For shoppers whose regular basket includes significant amounts of alcohol, infant formula, or medicines, the exclusions reduce usable value on every visit.
For brand managers benchmarking Irish grocery loyalty in 2026, ValueClub sits mid-table. It leads on earning breadth, matches on earn rate, and lags on personalisation and reward frequency. Its position is solid but not advancing. The specific changes that would move it forward are not complicated.
Reward frequency is the most urgent gap. Even a basic set of personalised weekly coupons for frequent shoppers would close significant distance from Lidl Plus without a full rebuild. Personalisation is next: Dunnes holds substantial purchase data on its most frequent members, and using that data to vary individual offers is the highest-impact change available to the program. Online parity matters too: extending voucher redemption to cover clothing and homeware online would align the digital channel with the in-store experience. And consistent staff training on how program rules apply needs to become an operational standard, not a periodic initiative.
None of this requires starting over. The cross-category earning and the Shop and Save mechanic are genuine foundations. Brands looking at what thoughtful program development looks like in practice can find relevant examples in Brandfire's work across grocery, energy, insurance, and FMCG in Ireland.
ValueClub is one of Ireland's longest-running grocery loyalty programs, and in 2026 it remains genuinely useful for regular, high-spend Dunnes shoppers. Cross-category earning is its clearest advantage. The Shop and Save mechanic moves behavior in ways that passive points do not. And the April 2025 online expansion shows a program willing to keep developing.
But Lidl Plus is personalising. SuperValu delivers vouchers weekly. ValueClub's infrequent voucher cadence and its absence of personalisation are becoming more visible as the competitive standard rises.
If you want to think through how these loyalty mechanics apply to your own brand or how to build a program designed specifically for the Irish market, get in touch with Brandfire to start the conversation.
What is the minimum spend to earn a ValueClub reward voucher?
You need at least 400 points in a single collection period, equating to spending €400 with your card. The minimum voucher issued at that level is €4, with €1 added for every additional 100 points.
Can you earn ValueClub points on fashion and homeware, not just groceries?
Yes. Points are earned across food, fashion, homeware, and Dunnes cafes at one point per euro.
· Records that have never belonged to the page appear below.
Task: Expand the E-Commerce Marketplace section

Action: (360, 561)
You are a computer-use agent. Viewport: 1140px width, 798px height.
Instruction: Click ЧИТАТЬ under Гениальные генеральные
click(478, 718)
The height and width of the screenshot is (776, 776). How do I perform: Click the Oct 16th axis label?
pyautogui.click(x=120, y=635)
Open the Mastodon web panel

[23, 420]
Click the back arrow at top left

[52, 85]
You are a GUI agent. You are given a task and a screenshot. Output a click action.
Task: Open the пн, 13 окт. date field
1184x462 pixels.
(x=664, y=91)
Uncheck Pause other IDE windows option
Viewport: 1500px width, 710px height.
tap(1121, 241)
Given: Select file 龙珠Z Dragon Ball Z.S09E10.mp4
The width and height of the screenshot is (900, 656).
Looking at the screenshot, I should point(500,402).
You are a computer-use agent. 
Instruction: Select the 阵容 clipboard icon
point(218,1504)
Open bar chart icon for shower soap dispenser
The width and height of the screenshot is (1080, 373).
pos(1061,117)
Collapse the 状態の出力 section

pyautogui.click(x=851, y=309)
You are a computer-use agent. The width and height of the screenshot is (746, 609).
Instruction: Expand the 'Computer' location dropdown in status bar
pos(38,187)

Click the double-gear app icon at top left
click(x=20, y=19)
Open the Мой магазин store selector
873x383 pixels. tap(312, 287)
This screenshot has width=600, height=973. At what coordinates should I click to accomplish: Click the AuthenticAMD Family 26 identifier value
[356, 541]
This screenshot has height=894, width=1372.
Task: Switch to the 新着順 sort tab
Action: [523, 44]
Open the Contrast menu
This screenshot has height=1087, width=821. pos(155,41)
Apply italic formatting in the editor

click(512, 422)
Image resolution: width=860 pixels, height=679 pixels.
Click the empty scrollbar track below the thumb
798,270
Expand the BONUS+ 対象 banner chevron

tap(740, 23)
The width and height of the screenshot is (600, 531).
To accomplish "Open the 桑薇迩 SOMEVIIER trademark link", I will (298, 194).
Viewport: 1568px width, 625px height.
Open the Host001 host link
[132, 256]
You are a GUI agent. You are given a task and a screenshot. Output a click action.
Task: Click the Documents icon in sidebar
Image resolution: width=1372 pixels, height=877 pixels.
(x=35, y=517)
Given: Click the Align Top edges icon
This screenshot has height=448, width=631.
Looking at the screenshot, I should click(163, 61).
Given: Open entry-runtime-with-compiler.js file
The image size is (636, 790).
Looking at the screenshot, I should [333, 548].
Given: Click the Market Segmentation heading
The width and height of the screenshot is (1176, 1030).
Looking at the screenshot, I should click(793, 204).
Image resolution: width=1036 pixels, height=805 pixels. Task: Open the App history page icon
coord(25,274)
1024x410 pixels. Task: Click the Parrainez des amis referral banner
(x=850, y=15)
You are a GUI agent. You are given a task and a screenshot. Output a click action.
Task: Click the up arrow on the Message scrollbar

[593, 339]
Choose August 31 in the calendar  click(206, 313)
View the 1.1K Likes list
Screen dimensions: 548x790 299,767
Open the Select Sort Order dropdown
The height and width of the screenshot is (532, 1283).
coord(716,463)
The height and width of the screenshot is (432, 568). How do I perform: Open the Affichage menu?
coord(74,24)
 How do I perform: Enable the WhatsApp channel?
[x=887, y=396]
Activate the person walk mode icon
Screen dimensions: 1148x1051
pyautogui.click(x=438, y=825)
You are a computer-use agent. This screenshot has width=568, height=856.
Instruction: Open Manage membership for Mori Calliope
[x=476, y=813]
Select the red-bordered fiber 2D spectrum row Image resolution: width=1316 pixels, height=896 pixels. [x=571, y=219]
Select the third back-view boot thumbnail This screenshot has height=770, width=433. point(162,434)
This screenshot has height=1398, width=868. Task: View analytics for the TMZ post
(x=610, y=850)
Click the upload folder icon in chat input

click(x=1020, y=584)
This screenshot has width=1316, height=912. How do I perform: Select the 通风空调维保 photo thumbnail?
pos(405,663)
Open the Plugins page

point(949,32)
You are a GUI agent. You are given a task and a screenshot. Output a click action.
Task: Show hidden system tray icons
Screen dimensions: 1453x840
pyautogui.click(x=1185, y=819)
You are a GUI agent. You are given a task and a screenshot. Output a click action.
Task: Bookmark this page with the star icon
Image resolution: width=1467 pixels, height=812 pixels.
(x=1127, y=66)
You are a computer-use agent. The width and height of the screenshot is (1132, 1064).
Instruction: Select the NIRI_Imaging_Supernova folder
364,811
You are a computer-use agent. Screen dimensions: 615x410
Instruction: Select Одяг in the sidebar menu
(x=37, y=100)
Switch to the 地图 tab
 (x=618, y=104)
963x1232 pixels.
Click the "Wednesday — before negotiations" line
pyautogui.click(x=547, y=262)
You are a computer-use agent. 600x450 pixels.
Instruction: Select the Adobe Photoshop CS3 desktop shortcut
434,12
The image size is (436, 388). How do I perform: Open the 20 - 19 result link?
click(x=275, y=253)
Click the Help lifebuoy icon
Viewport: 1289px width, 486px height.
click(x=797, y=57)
That cross-department scope is broader than any competing Irish grocery loyalty program, which typically limit earning to food only.
What happens to points if you miss the 400-point minimum in a collection period?
Points below the 400-point threshold carry forward to the next period and do not expire. A shopper who earns 300 points in Spring starts the Autumn period with those 300 points already counted.
Can you use ValueClub vouchers for online grocery shopping?
Yes, since 2 April 2025. Valid digital Shop and Save vouchers apply to Dunnes online delivery and click-and-collect orders. However, alcohol, clothing, homeware, and baby formula are excluded from online redemption, even though they earn points in-store.